It was the first of a series of lectures on biotechnology organised by the Kerala State Biotechnology Commission. ‘’We can get some very interesting compounds by the microbial degradation of agro-industrial waste. Some of the most promising ones are vanillin from pomegranate fruit peel and taxifolin from coffee waste,’’ said Dr Augur.

While agro-industrial waste like the coffee seed waste cannot be used as animal feed because of their high tannin content, they can be used to generate much useful compounds, he said. ‘’Degradation of these waste materials using fungus can generate some very interesting compounds that are important in biotechnology.

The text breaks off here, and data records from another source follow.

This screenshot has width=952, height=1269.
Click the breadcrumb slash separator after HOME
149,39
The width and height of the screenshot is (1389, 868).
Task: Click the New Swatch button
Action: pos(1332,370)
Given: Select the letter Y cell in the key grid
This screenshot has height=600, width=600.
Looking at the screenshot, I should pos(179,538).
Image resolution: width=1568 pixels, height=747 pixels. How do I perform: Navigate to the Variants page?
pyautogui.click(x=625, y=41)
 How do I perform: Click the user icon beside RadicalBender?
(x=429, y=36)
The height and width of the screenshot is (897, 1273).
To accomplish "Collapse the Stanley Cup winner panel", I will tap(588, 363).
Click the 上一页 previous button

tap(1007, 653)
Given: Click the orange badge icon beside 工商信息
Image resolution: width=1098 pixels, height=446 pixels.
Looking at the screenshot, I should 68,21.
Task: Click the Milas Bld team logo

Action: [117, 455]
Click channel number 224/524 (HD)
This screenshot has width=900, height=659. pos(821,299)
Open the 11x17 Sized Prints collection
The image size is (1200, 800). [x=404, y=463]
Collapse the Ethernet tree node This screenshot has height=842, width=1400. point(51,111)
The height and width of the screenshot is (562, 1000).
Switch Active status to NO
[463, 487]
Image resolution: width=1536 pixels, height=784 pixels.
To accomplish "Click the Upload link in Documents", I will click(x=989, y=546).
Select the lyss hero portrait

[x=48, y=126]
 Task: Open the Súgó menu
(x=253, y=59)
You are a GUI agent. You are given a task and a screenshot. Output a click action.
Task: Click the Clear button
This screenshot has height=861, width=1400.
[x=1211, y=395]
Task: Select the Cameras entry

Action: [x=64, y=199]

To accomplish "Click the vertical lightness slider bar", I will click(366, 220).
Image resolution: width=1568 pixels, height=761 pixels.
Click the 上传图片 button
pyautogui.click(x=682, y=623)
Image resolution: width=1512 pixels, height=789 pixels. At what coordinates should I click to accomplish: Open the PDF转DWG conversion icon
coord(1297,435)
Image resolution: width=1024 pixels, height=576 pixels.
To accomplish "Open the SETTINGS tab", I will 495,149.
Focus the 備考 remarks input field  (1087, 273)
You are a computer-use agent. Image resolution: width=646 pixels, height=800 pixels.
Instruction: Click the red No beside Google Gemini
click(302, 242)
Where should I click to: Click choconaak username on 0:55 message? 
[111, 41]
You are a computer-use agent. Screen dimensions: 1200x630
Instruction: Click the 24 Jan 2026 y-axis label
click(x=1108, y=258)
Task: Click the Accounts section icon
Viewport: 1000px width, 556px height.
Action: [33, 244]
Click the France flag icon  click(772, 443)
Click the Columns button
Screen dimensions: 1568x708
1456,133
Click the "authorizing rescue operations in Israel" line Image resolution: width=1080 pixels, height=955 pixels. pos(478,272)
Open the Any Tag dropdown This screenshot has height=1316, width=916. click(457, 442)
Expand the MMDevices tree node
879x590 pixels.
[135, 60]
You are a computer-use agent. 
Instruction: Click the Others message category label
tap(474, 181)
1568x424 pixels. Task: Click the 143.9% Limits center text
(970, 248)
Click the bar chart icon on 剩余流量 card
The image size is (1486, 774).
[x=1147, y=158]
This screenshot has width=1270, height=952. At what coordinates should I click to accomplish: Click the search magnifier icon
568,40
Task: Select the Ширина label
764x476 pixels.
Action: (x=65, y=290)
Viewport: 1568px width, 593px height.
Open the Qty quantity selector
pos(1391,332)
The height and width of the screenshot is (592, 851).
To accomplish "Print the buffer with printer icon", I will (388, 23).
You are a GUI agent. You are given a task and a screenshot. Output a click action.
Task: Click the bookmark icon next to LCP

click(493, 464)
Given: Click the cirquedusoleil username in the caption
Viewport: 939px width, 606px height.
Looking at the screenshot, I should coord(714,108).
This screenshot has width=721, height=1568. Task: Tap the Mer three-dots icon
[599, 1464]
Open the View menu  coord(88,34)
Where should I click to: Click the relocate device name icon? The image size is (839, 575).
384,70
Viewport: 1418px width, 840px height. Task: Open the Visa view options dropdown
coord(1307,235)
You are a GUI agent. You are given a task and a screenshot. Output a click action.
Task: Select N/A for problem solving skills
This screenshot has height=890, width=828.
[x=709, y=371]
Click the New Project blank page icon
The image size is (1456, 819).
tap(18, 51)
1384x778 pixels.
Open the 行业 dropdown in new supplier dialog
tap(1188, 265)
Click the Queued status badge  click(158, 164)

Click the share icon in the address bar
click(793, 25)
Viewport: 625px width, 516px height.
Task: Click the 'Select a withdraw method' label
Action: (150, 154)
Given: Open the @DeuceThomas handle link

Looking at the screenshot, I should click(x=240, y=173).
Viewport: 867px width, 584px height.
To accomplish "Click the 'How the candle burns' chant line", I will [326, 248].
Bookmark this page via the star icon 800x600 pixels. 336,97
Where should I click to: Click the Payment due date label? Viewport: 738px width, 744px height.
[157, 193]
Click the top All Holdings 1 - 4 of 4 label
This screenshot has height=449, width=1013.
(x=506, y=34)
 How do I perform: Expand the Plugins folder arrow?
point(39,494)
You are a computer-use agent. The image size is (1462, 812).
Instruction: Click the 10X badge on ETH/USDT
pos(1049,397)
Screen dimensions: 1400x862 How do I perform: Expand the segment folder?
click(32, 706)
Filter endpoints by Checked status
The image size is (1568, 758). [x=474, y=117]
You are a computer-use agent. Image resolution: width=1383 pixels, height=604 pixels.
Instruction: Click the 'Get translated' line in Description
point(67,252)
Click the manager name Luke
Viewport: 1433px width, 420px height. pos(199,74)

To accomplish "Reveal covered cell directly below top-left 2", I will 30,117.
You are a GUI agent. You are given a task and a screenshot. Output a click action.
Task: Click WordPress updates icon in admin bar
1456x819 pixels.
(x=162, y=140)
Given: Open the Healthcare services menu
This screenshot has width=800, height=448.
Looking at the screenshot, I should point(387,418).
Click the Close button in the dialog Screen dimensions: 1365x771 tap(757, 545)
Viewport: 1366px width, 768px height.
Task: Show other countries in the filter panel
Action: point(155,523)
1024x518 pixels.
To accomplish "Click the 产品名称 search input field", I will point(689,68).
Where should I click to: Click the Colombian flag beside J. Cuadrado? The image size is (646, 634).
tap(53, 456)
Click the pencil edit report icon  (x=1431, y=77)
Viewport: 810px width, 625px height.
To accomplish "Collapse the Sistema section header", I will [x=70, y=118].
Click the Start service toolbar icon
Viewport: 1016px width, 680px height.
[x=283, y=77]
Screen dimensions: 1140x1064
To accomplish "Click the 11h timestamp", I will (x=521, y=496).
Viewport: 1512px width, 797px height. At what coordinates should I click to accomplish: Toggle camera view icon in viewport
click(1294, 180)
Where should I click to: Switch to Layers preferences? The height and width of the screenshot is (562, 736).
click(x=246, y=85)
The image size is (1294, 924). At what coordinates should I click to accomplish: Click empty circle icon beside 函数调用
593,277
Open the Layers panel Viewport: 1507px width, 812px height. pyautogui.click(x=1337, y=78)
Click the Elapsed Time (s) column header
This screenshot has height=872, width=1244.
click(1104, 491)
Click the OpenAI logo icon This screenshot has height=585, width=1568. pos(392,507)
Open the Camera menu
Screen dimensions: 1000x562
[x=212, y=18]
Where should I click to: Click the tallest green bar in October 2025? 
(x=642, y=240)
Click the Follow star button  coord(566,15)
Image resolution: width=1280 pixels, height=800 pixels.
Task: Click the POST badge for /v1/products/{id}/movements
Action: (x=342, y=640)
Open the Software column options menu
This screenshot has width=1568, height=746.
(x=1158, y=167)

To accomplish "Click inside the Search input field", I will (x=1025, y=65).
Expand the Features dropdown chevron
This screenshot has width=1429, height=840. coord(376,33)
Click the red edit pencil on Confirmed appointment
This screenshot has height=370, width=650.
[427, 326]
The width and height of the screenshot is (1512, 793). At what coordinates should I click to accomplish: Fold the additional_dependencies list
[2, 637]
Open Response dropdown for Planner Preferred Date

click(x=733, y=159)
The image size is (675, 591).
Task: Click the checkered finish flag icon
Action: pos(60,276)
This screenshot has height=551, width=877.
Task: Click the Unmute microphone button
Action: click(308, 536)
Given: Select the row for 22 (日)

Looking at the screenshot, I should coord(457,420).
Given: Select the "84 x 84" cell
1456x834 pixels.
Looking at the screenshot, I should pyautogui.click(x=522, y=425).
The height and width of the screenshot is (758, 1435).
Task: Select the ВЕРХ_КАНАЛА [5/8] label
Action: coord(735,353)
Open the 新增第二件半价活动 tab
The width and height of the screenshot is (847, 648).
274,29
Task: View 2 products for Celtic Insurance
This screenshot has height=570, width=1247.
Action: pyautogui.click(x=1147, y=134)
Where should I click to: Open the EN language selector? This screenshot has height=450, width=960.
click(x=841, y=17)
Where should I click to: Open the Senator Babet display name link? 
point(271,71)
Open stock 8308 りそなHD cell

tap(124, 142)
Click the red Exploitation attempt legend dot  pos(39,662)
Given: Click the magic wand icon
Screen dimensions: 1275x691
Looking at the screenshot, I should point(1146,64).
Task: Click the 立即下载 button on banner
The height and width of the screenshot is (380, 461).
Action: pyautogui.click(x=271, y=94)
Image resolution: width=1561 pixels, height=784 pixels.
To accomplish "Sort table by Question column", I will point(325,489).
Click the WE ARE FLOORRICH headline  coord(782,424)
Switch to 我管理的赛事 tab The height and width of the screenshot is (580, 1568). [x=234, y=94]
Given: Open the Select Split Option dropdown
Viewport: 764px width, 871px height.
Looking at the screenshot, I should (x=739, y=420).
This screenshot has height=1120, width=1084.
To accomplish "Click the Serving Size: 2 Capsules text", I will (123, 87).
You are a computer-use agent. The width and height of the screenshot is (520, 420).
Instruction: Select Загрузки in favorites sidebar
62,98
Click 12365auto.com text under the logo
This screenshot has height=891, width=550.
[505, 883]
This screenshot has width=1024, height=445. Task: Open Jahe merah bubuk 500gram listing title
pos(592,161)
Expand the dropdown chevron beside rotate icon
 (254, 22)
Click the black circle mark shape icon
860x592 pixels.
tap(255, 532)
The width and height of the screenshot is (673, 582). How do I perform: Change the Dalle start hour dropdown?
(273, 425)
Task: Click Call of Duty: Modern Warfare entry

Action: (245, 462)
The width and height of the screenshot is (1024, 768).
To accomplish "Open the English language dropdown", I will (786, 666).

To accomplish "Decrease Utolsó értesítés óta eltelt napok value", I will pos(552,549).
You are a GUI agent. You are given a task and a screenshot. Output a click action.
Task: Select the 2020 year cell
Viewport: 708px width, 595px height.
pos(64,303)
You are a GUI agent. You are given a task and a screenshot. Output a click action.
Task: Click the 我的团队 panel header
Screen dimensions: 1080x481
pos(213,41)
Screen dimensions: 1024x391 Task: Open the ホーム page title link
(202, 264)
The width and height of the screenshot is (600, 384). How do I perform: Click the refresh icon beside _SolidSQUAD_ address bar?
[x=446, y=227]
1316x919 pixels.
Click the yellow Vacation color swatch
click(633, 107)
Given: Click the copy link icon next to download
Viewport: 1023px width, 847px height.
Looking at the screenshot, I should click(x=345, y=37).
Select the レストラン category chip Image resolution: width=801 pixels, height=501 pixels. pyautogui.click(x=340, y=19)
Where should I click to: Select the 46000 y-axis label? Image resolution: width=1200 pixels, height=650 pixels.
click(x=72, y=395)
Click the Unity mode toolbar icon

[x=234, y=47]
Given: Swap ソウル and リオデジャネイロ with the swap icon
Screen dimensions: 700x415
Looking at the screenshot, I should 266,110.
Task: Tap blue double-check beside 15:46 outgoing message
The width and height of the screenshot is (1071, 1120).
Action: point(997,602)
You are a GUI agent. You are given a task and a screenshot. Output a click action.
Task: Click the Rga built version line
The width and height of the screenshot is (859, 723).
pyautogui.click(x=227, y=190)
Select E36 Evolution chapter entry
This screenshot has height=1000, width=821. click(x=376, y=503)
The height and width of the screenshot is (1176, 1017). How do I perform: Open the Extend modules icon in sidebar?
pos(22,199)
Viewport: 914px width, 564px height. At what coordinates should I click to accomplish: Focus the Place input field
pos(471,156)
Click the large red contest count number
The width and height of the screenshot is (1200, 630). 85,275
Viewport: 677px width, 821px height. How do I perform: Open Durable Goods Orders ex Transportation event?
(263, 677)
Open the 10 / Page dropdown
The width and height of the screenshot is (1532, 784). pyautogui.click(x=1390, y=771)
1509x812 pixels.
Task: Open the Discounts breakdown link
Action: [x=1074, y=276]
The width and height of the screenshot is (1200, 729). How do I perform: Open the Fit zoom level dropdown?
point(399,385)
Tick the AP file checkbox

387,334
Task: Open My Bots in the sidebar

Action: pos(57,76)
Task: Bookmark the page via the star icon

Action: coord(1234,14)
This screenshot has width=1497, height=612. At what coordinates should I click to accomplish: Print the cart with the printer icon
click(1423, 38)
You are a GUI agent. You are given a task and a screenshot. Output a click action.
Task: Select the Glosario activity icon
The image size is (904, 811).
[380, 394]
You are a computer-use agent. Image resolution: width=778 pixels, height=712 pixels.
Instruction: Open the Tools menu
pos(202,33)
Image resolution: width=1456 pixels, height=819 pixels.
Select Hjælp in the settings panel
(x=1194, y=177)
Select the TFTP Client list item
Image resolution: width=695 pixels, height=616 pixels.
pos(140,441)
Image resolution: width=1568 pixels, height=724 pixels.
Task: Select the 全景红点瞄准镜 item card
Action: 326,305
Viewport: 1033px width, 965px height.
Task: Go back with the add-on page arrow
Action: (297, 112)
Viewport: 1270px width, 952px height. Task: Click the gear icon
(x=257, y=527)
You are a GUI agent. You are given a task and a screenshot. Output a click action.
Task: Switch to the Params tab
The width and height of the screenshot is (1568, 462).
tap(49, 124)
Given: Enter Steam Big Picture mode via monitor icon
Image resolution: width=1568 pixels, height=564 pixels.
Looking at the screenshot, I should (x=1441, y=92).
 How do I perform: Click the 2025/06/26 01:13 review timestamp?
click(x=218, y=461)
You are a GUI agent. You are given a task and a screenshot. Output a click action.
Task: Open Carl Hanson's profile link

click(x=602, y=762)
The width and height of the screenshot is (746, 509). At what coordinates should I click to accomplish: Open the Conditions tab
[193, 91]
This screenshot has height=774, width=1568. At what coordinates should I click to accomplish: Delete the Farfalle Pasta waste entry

Generating taxifolin this way can also be a blessing to the trees, which otherwise are damaged due to the peeling of the bark’’ he said.

In addition to being eco-friendly, these solutions can be very cheap too. In the case of vanilla derived from pomegranate peel, the cost of the end-product can be brought down significantly, he said. In a discussion thereafter, Dr ugur said that the acceptability of such microbe-derived vanillin should not be a problem as it is ‘naturally bio-transformed’ and not synthetic.

Dr Augur also went on to explain in detail the process by which coffee waste can be preserved for months even after the coffee season. This and the technology for making taxifolin, if it can be produced in a cost-effective manner, can become a boon to the coffee-farmers of the State too.